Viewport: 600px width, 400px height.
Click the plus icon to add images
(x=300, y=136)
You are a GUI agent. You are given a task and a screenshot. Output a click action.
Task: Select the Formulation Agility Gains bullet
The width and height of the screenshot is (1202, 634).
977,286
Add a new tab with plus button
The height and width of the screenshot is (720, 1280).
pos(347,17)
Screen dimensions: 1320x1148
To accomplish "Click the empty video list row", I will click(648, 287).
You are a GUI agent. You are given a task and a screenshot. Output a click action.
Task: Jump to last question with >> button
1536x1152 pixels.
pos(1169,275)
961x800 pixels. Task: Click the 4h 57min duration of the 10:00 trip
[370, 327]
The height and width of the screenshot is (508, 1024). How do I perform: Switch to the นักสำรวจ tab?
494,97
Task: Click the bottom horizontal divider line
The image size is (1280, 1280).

• **What to produce**
The lines above from the one with "Click the plus icon to add images" through the one with "Task: Select the" are to be duplicated exactly, ends included, with nothing added.

• **Exercise response**
Click the plus icon to add images
(x=300, y=136)
You are a GUI agent. You are given a task and a screenshot. Output a click action.
Task: Select the Formulation Agility Gains bullet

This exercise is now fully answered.